What Does It Mean To Embrace Who You Are?

TheUltimateDefinitionofBravery (1)

In this well-known quote, Chögyam Trungpa offers us a vision of what it could be like to live in a constant state of self-trust. He suggests, in a single line, that’s it’s possible to move beyond our hangups with our ourselves, our lives, our world, to discover the innate bravery, beauty, and delight that lies at the core of every person.

Here, Chögyam Trungpa introduces the idea of a spiritual warrior: a person who faces each moment of life with openness and fearlessness. A warrior is someone who realizes that they are fundamentally “awake,” and has the trust to relax into that natural confidence no matter what that moment may bring.

See the complete passage from Chögyam Trungpa’s Shambhala, The Sacred Path of the Warrior below.

You can learn more about discovering natural confidence in our upcoming “Shambhala Training Weekend I: Feel Human Again,” with teacher and author Ethan Nichtern. Learn more here!


“The key to warriorship and the first principle of Shambhala vision is not being afraid of who you are. Ultimately, that is the definition of bravery; not being afraid of yourself. Shambhala vision teaches that, in the face of the world’s great problems, we can be heroic and kind at the same time. Shambhala vision is the opposite of selfishness. When we are afraid of ourselves and afraid of the seeming threat the world present, then we become extremely selfish. We want to build our own little nests, our own cocoons so that we can live by ourselves in a secure way.

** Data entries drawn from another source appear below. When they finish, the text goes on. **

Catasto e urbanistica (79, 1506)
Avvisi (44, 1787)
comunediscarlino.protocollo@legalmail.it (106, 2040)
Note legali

But we can be braver than that. We must try to think beyond our homes, beyond the fires burning in the fireplace, beyond sending our children to school or getting to work in the morning. We must try to think how e can help this world. If we don’t help, nobody will. It is our turn to help the world. At the same time, helping others does not mean abandoning our individual lives. You can begin with your relatives and friends and the people around you. In fact, you can start with yourself.”